(Texto extraído)
(Un texto de Carlos
Salas en el suplemento económico del 26 de abril de 2009)
La aparición de dos
muertos en extrañas circunstancias en la ciudad de Londres a finales de 1664 no
despertó grandes sospechas a pesar de que anunciaba la mayor crisis de la
historia de esa ciudad. Las familias intentaron ocultar el grave suceso, pero los
secretarios de Estado llamaron a los médicos, quienes al examinar los cadáveres
comprobaron que presentaban los ganglios inflamados, de color cianótico, y que habían
sufrido terribles dolores antes de perecer. Los galenos dieron fe pública en un
documento: Parroquias contaminadas, 1. Peste: 2.
Se trataba de la peste
bubónica, la enfermedad que más gente ha matado en la historia de la humanidad.
Los europeos recordaban la última gran epidemia acontecida tres siglos antes, cuando
esta bacteria asesina se llevó la vida de 100 millones de personas, la tercera
parte de Europa. Sin embargo, a pesar de este terrorífico descalabro, en 1664
las autoridades de Londres no hicieron caso a esos dos fallecimientos. Dejaron
que la ciudad continuara con su aparente normalidad. Un año después, 100.000 personas
habían muerto por culpa de la peste negra. Era el equivalente a la explosión de
una bomba atómica.
¿Qué tiene que ver esto
con la economía?
Un periodista londinense
llamado Daniel Defoe, famoso por escribir Robinson
Crusoe, tenía cinco años de edad cuando se desató esa horrorosa enfermedad.

(Conjunto de tareas)
1/ En el texto sobre la peste de Londres, ¿cuántas personas habían muerto por la peste negra un año después de los dos primeros fallecimientos?
2/ Escribe la continuación del texto sobre la peste de Londres a partir de su última oración.

(Material proporcionado)

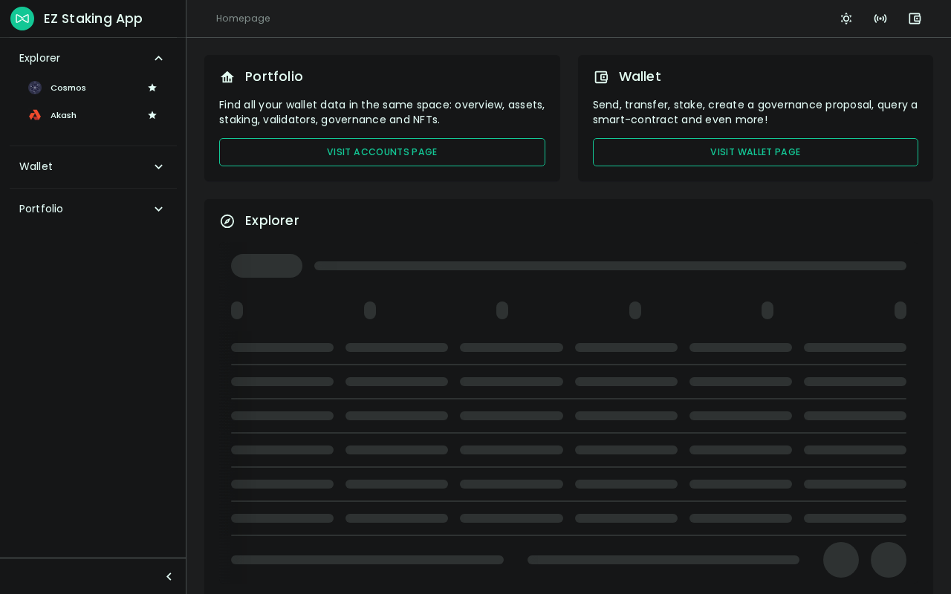Expand the Portfolio sidebar section
Screen dimensions: 951x594
158,209
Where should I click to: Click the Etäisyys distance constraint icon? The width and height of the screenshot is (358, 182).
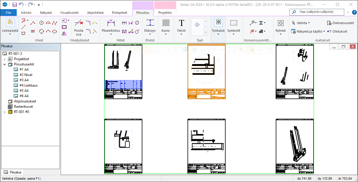(x=150, y=23)
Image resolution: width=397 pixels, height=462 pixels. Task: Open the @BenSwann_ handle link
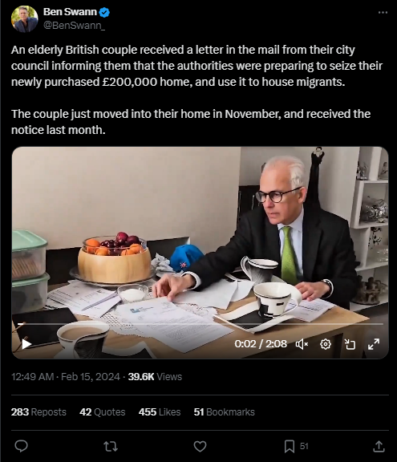(x=74, y=26)
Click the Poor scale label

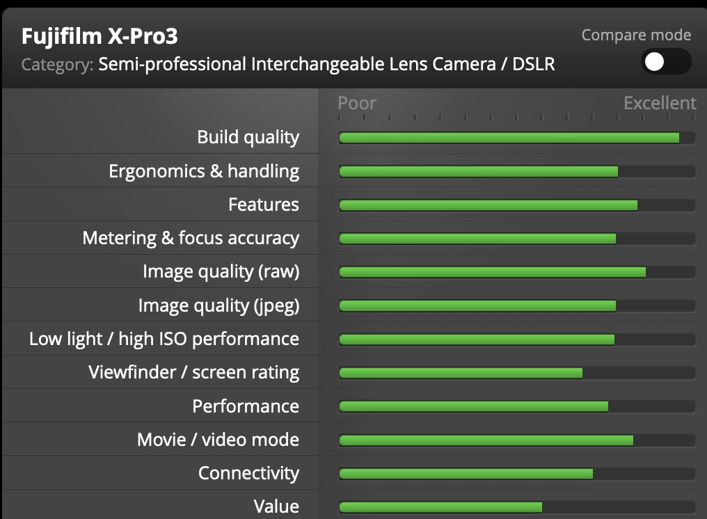357,103
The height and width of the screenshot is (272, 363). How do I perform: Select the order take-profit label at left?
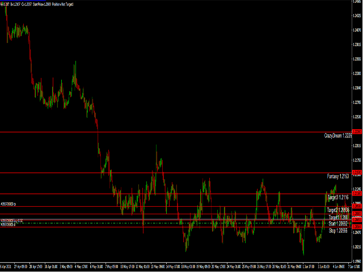pyautogui.click(x=9, y=203)
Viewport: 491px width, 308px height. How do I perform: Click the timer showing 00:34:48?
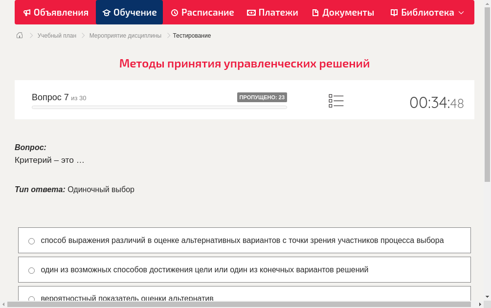436,102
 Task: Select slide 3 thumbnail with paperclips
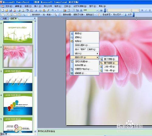point(18,80)
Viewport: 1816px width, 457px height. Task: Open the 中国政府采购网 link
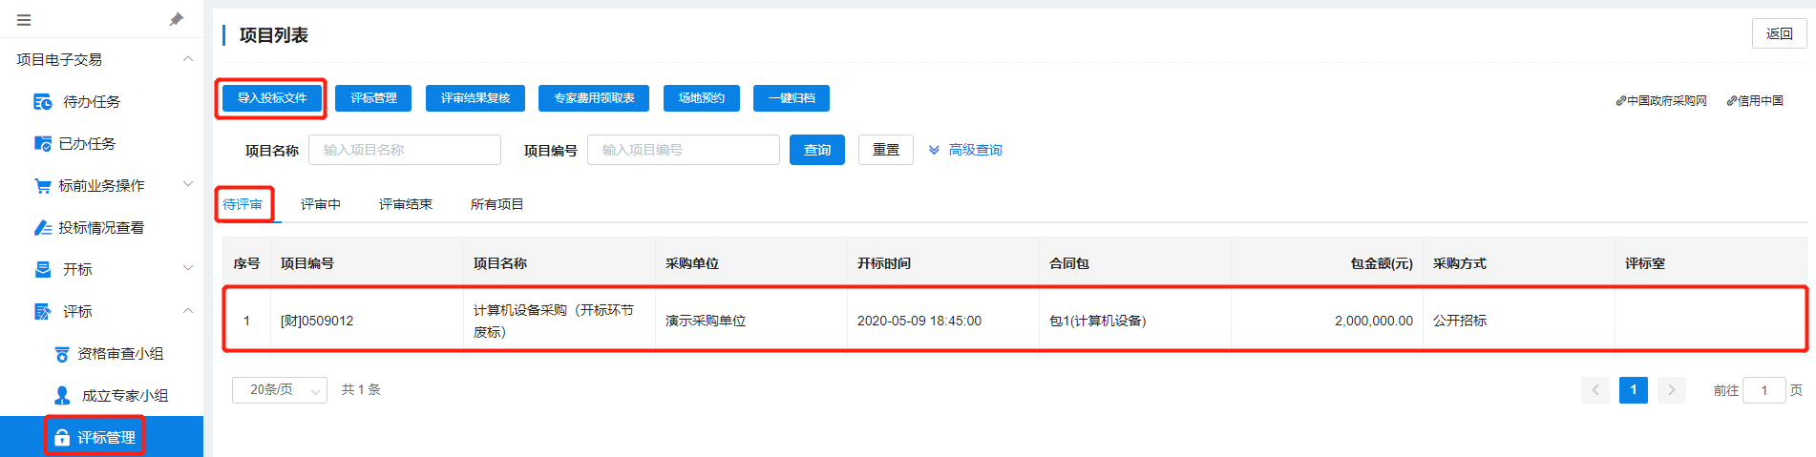tap(1661, 101)
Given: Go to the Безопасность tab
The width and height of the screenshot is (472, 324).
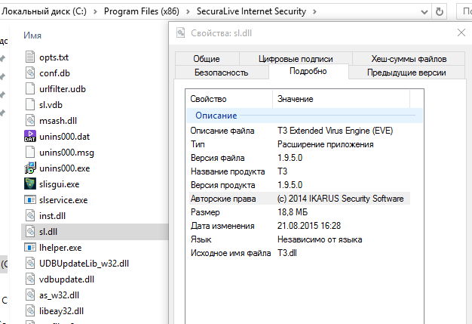Looking at the screenshot, I should (x=221, y=73).
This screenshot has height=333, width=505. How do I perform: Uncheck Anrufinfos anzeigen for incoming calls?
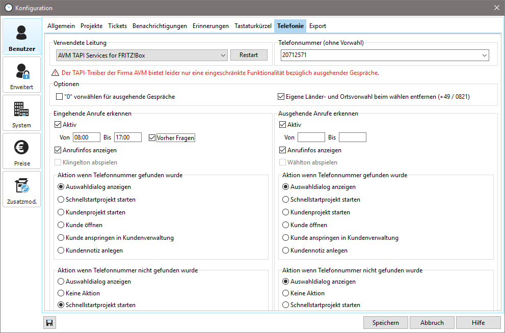pyautogui.click(x=58, y=150)
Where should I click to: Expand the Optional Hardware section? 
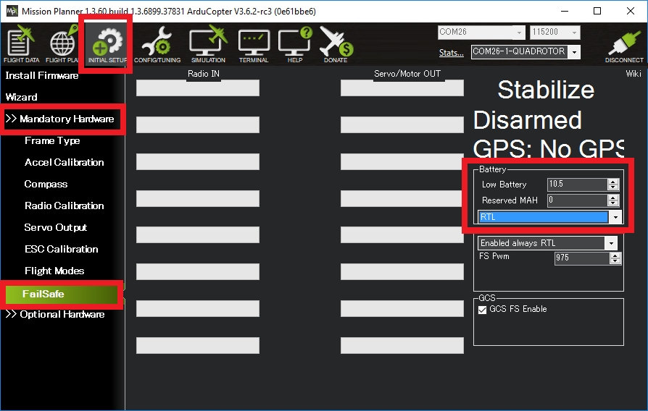click(x=55, y=314)
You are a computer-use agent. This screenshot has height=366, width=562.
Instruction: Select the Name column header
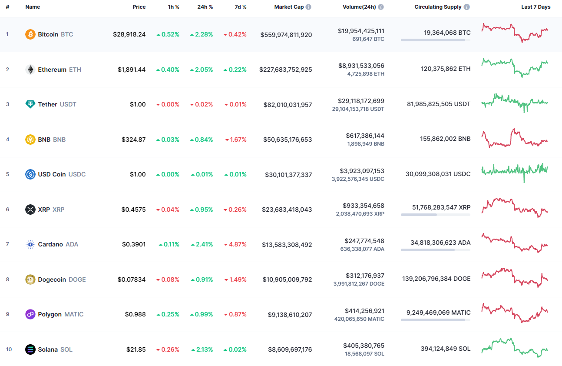coord(33,7)
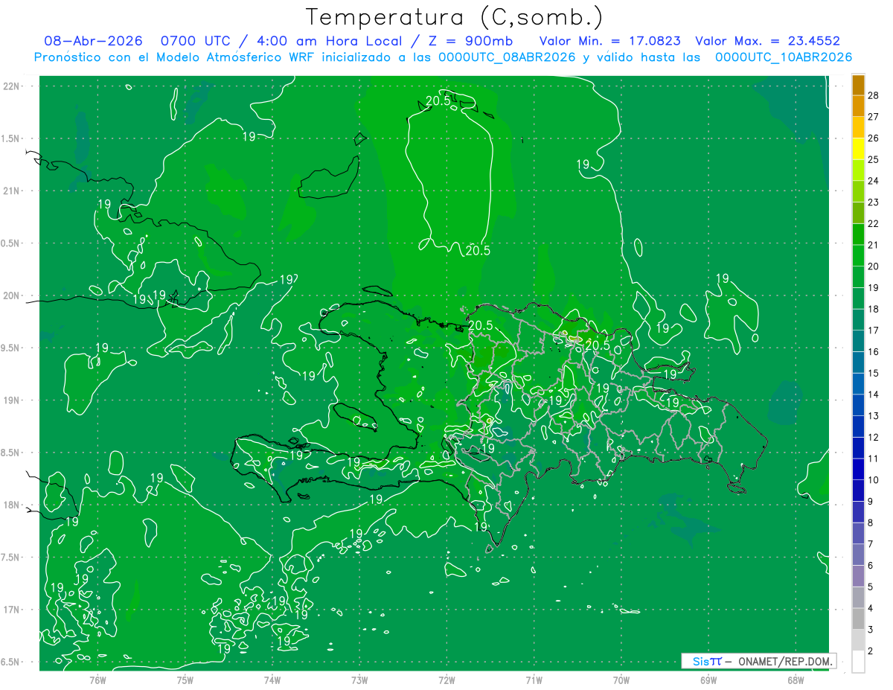893x690 pixels.
Task: Click the Valor Max. = 23.4552 text
Action: (x=767, y=41)
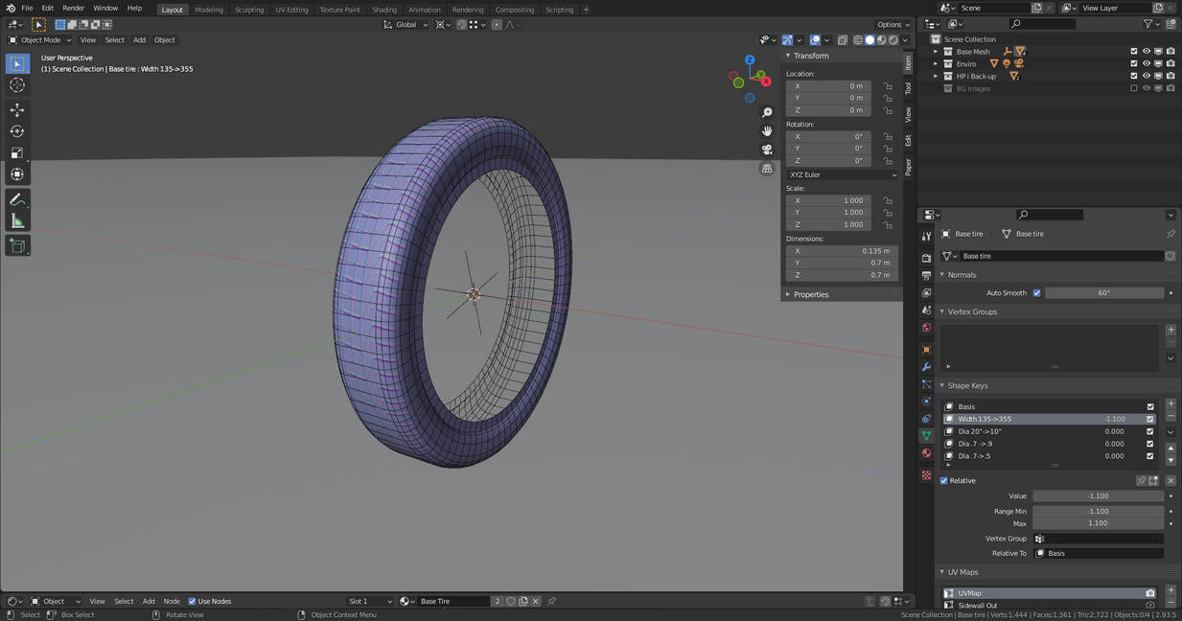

(Respuestas por tarea)
1/ 100.000 personas.

2/
Años más tarde, tras haber sufrido la bancarrota, haber trabajado como espía,
quedar encarcelado y ser un conocido agitador político, se le ocurrió
reconstruir la plaga de Londres. A sus recuerdos de infancia, unió los relatos
de un tío suyo, las pesquisas de los alguaciles y los testimonios de los testigos
que aún vivían. Y compuso El diario del año
de la peste.
Cuando decidí escribir La crisis explicada a sus víctimas (Áltera),
[…] tomé por casualidad de mi biblioteca el volumen de Defoe sobre la peste negra.
Descubrí que aquella espantosa experiencia tenía muchas cosas en común con la crisis
económica que asoló nuestro mundo en 2008.
Para empezar, eran dos tipos
de peste: una, bubónica; la otra, financiera, producida por la bacteria de la
codicia. Las dos habían comenzado lentamente, se habían extendido sin que las
autoridades percibieran su peligro y causaron muchas víctimas.
Pero había más
similitudes. Por ejemplo, en 1665 surgieron personajes por todo Londres que vendían
pócimas y brebajes con falsas virtudes curativas. La gente les creyó como si
tuvieran poderes extraterrenales, pero todo era un burdo engaño. ¡Como Madoff!
Más cosas. Los médicos
de aquellos tiempos nunca se dieron cuenta de que el causante de la enfermedad
era una pulga que habitaba en las ratas y que saltaba a la piel humana
transmitiendo los agentes patógenos. Esos galenos se hicieron tejer largas vestiduras
de lino impregnadas con cera, y construyeron unas máscaras con anteojos,
terminadas en pico de grulla, donde metían hierbas aromáticas, todo lo cual les
daba un aspecto tenebroso. Pero desgraciadamente no sirvió de nada. Caían
enfermos y morían entre terribles dolores. ¿Qué médicos no supieron detener nuestra
peste financiera? ¡Los bancos centrales! ¡El FMI! ¡La Securities and Exchange Commission! ¡Alan Greenspan! No sabían que
nuestras pulgas eran las hipotecas basura, los credit default swap y los collateralized
debt obligations, que saltaban de un país a otro, extendiendo la peste financiera
por el planeta.
Pero había más
similitudes.
Muchos alguaciles e inspectores
cuya tarea consistía en llevar un recuento de las casas contaminadas y de los fallecidos,
se dejaron sobornar por las familias para que mintiesen, pues «la gente no
quería que sus vecinos creyeran que sus casas estaban contaminadas». ¿Quiénes
nos mintieron en el siglo XXI? Las agencias de calificación financiera que
otorgaron matrícula de honor a productos financieros que eran pura basura.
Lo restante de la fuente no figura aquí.